Closed kyao233 closed 6 years ago

kyao233 commented 7 years ago

HI, I configured my _config.yml and Gemfile as directed, but when I run

bundle exec jekyll serve

I got these error?

Configuration file: /home/kyao4/kyao4.github.io/_config.yml
Configuration file: /home/kyao4/kyao4.github.io/_config.yml
            Source: /home/kyao4/kyao4.github.io
       Destination: /home/kyao4/kyao4.github.io/_site
 Incremental build: disabled. Enable with --incremental
      Generating... 
     Build Warning: Layout 'post' requested in _posts/2017-05-20-welcome-to-jekyll.markdown does not exist.
  Liquid Exception: Could not locate the included file 'icon-github.html' in any of ["/home/kyao4/kyao4.github.io/_includes"]. Ensure it exists in one of those directories and, if it is a symlink, does not point outside your site source. in about.md
jekyll 3.4.3 | Error:  Could not locate the included file 'icon-github.html' in any of ["/home/kyao4/kyao4.github.io/_includes"]. Ensure it exists in one of those directories and, if it is a symlink, does not point outside your site source.

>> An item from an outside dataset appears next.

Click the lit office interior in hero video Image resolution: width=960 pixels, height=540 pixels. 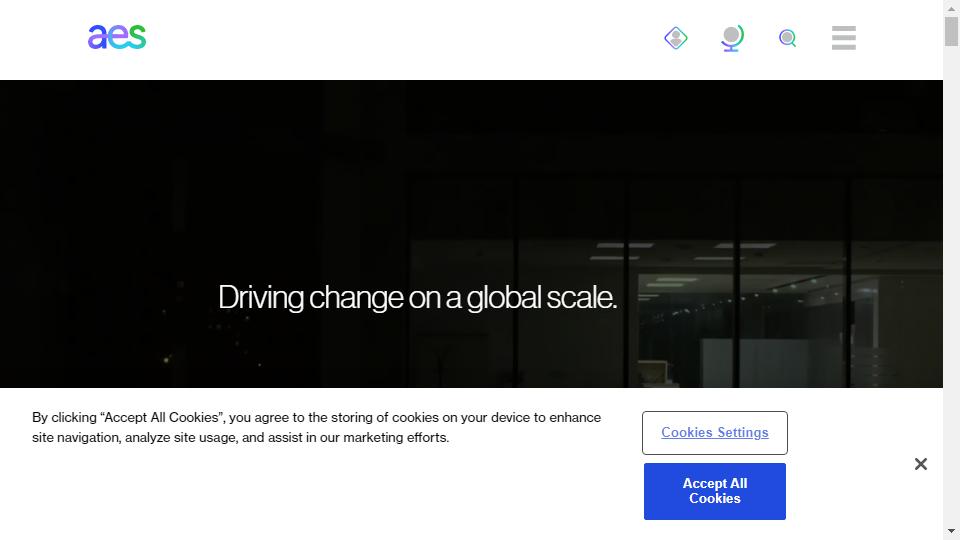pyautogui.click(x=760, y=320)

Can someone explain to me why this is happening?

asbhat commented 7 years ago

@kyao4, this error does not seem to be related to the slate template.

It looks like you have a line in your 'about.md' file similar to:

{% include icon-github.html %}

so jekyll is looking for an 'icon-github.html' file in your "/_includes" folder, which doesn't exist. If you find the above line of code and take it out, you should stop seeing that error. For more on how the include tag works check out the jekyll docs.

The slate template does not have any reference to this file, so it's probably from something else you're using or trying to do.

Hope that helps.

kyao233 commented 7 years ago

@asbhat Oh, Your answer is indeed helpful.

I used command jekyll new myblog to create my blog. and then edited _config.yml and Gemfile accordingly.

I think what I should've done is to clone this repo and customize it by myself?

asbhat commented 7 years ago

@kyao4, you can certainly clone the repo, but that's probably not what you want if your goal is to use GitHub Pages. I would recommend you first go through this guide.


Original comment: ah, I see what you did now. Yes I can recreate this error.

Are you on macOS? If so, do

$ open $(bundle show minima)

This will open a finder showing you all the files within the minima gem (the default theme). Navigate to the "_includes" folder you see. You can copy all of those files to an "_includes" folder in your "myblog" folder. There's more information on handling theme changes here: https://jekyllrb.com/docs/themes/

Taking a step back, I would suggest you first go through this guide that jekyll recommends: http://jmcglone.com/guides/github-pages/

Not recommended hacky way to get your current page up and running

  1. Copy the "_includes" files as detailed above
  2. Copy the 'home.html' and 'about.html' files from the minima "_layouts" folder into your "myblog/_layouts" folder
  3. $ open $(bundle show slate) and copy the 'default.html' file from that "_layouts" folder into your "myblog/_layouts" folder
  4. $ bundle exec jekyll serve should work
  5. If you get an error about "No repo name found" you could do something like $ PAGES_REPO_NWO=pages-themes/slate bundle exec jekyll serve
stale[bot] commented 6 years ago

This issue has been automatically marked as stale because it has not had recent activity. It will be closed if no further activity occurs. Thank you for your contributions.